Inspired by Canal by Canal, Special Collections has created two displays on view in the Special Collections Reading Room through June 30, 2022, that focus on the broad themes of water, sustainability, and natural resources.
Ripples in the Mind’s Eye: Artists Reflecting on Water
No shortage exists of writers and artists dealing with water in their work—it’s the tempestuous home of fickle gods and strange, otherworldly creatures as often as it’s a calm, tranquil mirror or an ever-changing babble.
In this exhibit, artists and writers reflect on water in various ways. Documentary views along two rivers provide glimpses at how the waterways shape the surrounding areas.
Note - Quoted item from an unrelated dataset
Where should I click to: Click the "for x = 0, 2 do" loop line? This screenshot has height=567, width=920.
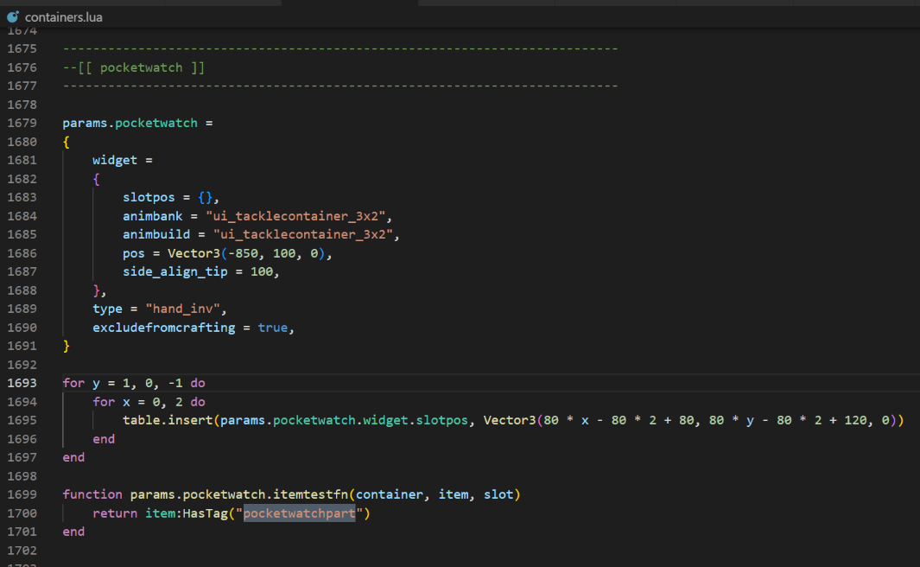pos(149,402)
A water cycle is reimagined into a detailed diagram of the complex and unsustainable ways water flows into and out of an urban center. Writings that capture the ocean as a major driving force—even as a character—are paired with wildly different artistic interpretations. Creation myths rooted in falling water are recounted and imagined and the poetic ruminations of an artist on the connectedness of all things are accompanied by prints that capture the vastness of the watery landscape.
Mapping Natural Resources
“You cannot see the Grand Canyon in one view … It is a region more difficult to traverse than the Alps or the Himalayas, but if strength and courage are sufficient for the task, by a year’s toil a concept of sublimity can be obtained never again to be equaled on the hither side of Paradise.”
—John Wesley Powell
The books and images in this exhibit focus on survey work undertaken by John Wesley Powell, a geology professor at Illinois State Normal University, now known as ISU. Over the course of several trips across several years Powell explored along the Colorado River and the Grand Canyon. Powell’s project, the Geographical and Topographical Survey of the Colorado River of the West, yielded numerous books containing reports and sometimes records from his daily journals.
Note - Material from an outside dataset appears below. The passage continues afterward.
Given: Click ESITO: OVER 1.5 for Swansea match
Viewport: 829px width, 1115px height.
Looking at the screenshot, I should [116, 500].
Many other books, photographs, maps, and other resources related to the themes explored in these exhibits are available for research in Special Collections. For more information about these exhibits or if you would like to schedule a class visit to Special Collections, please contact Rebecca Fitzsimmons at rlfitzs@IllinoisState.edu.
The early 1800s saw a rise in industrialization that had placed new demands on natural resources, making the prospect of a scientific assessment of mineral wealth a priority for the United States. Thus arose the Great Surveys that led to the formation of the U.S. Geological Survey.